М а к с и м. А что же тут может нравиться? Институт — это тоже часть государства. Существует государственное мнение по этому вопросу. Допустим, оно даже неправильно, и идет борьба внутри нашей науки. Но для того чтобы бороться, нужно сесть за этот стол, где тебя хотя бы выслушают.

О т е ц. Дальше.

М а к с и м. Я знаю, что в душе ты со мной согласен. Итак, допустим, я выступаю сегодня со скандальным докладом, завтра передо мной закрываются все двери, и что же дальше?.. Ответь сам.

О т е ц. Дальше ты прощаешься на время, и довольно на долгое, с наукой, занимаешься практикой. Собираешь материалы для нового доклада.

М а к с и м. Так, так… Сколько для этого нужно времени?

О т е ц. Учитывая основную работу, некоторые трудности в знакомстве с последними материалами… придется, очевидно, уехать из Москвы… а также всякого рода семейные трудности… Так что — лет пять.

М а к с и м. Накинь еще два года. На всякий случай.

О т е ц. Хорошо… Семь лет.

М а к с и м. Через семь лет… через семь лет… Семилетка в четыре года.
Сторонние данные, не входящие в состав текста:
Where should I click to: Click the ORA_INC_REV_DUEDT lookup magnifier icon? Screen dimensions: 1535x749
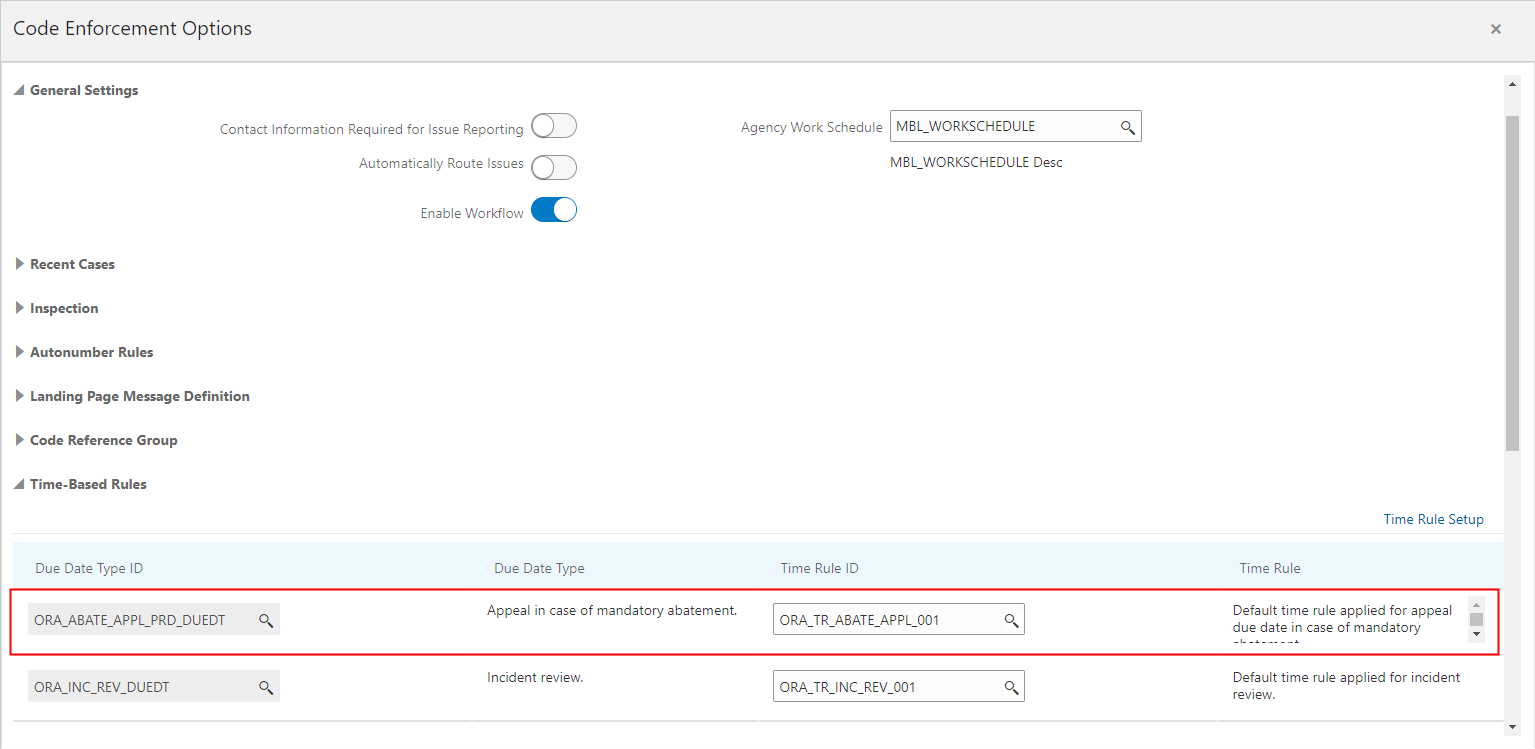pos(266,687)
Допустим, даже так.

О т е ц. Не прельщает?

М а к с и м. Ты не учитываешь слишком многого.

О т е ц. Я, кажется, догадываюсь.

М а к с и м. Я скажу сам. Первое, может быть, самое незначительное. Что за все время моя точка зрения восторжествует и уже будет не моя. Я далеко в хвосте других, и мои даже правильные выводы будут не больше чем дважды два — четыре. В хвосте, хвосте…

О т е ц. Что второе? Первое несерьезно — за эти четыре года ты уйдешь значительно дальше их от своей верной точки, пока они будут тратить время, чтобы найти ее. Что второе?
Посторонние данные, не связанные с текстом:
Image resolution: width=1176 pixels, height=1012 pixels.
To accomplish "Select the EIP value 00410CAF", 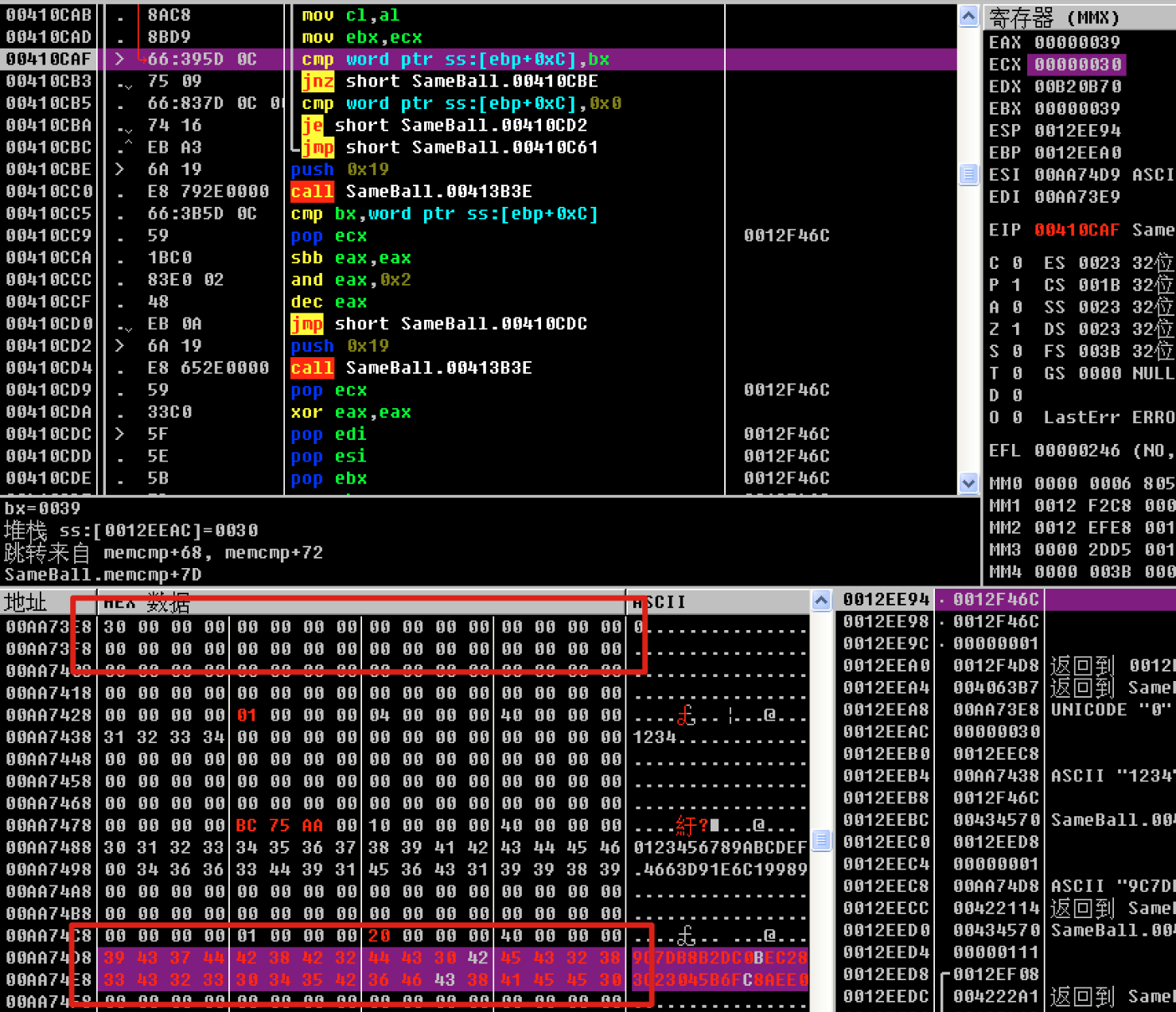I will [x=1077, y=230].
М а к с и м. Что второе? А на второе то, что я никуда не уйду дальше. Никуда. Или на микроскопически малое расстояние. Слушай. Что происходит сейчас — мозг, молодой, свежий, энергичный, вырабатывает правильное решение… Правильное! Даже смешно в этом сомневаться. И ему, моему мозгу, мне нужен успех. Помнишь, у Гёте: «Ничто так не способствует успеху, как успех». Радость должна сопутствовать молодости. Радость успеха, первооткрывательства. Есть два пути — молодость должна быть молодостью, с легкостью, радостью, открытостью, легкомыслием, успехом. А второй путь — быть в молодости мудрым, собранным и старым, а в старости обрести успех, радость молодости, признания… и влюбиться в восемьдесят один год, как тот же Гёте.

О т е ц (не сразу). А как насчет радости от брошенной всем перчатки? От азарта схватки, которая длится всю жизнь?
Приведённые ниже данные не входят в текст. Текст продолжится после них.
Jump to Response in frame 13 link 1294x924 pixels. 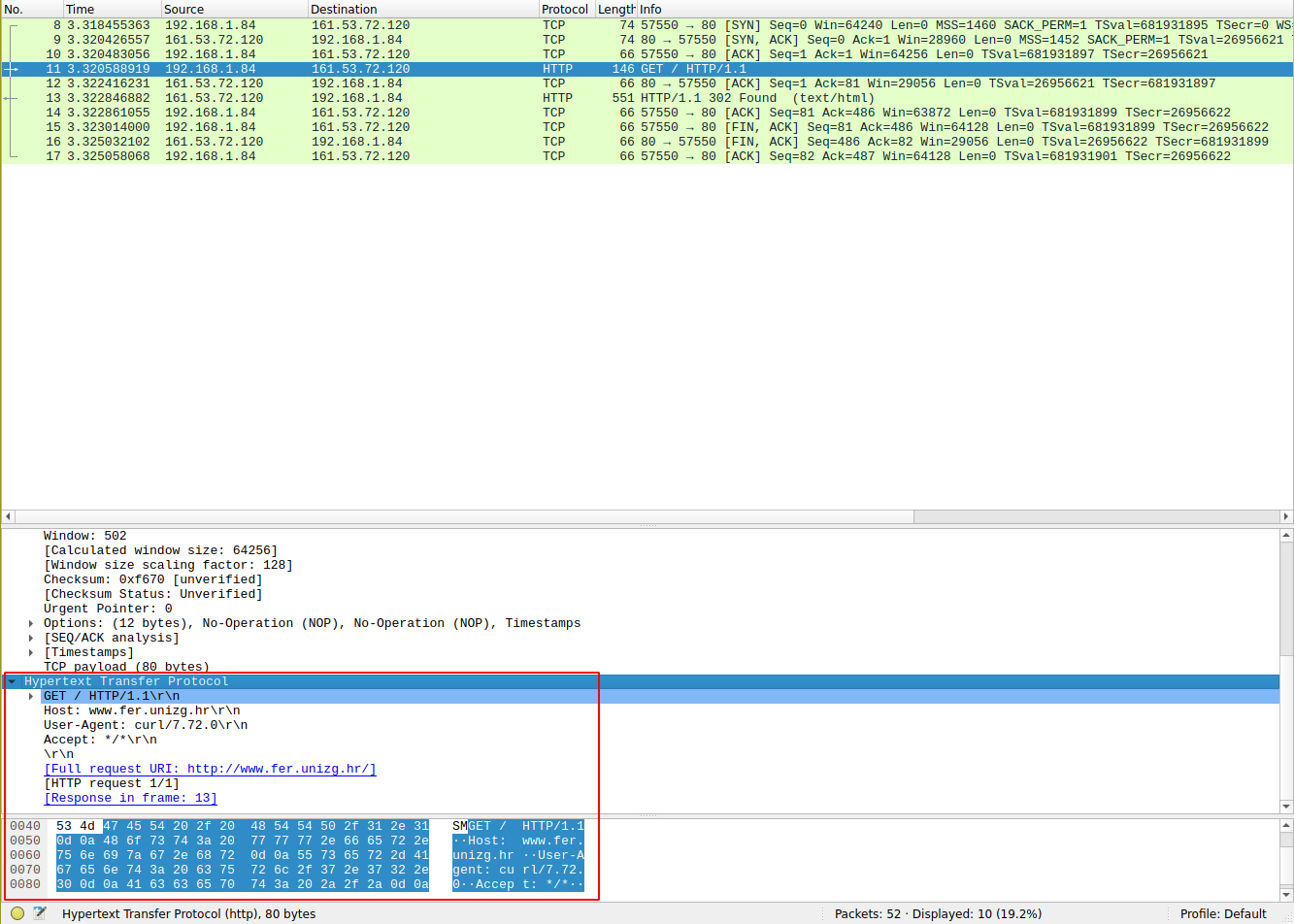point(130,798)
М а к с и м (серьезно). А я не азартный человек. Ты всегда пытался воспитать из меня напористого человека. Для этого есть и другие названия — незаурядного, выдающегося… Но выдающегося человека не надо воспитывать, они, выдающиеся, за скобками жизни. Но я не выдающийся. Жалко, очень, но это так… А для нормального человека… есть энергия молодости, но она, как и любая другая энергия, постепенно кончается. Как тележка, которую когда-то толкнули. Пусть даже очень сильно. И постепенно эта тележка останавливается. И тогда остается два пути — или вспрыгивать на тележку общества и уезжать туда, куда едут все… или искать какого-то нового толчка, новых сил, но уже постоянных.

О т е ц. А ты считаешь, что у меня энергия не кончается?

М а к с и м. Ты извини, хотя глупо за это извиняться… Но у тебя ее хватит на две жизни. И, наверно, поэтому мы все чаще не понимаем друг друга.

О т е ц. Нет, кажется, сегодня я тебя понял.

М а к с и м (нервно). Ты знаешь, я готов продать душу дьяволу, как раньше говорили. Потому что я знаю, что, если я даже буду развивать свои способности добросовестно и всю жизнь, в конце концов это будет все равно так мало… Мне все время не хватает… какой-то внутренней осмысленности, что ли…

О т е ц. Может быть, помощи?

М а к с и м. Нет, нет, нет…

О т е ц. Ты винишь в чем-нибудь меня?

М а к с и м. Да… То есть нет. Выслушай меня…

О т е ц. Ну, успокойся.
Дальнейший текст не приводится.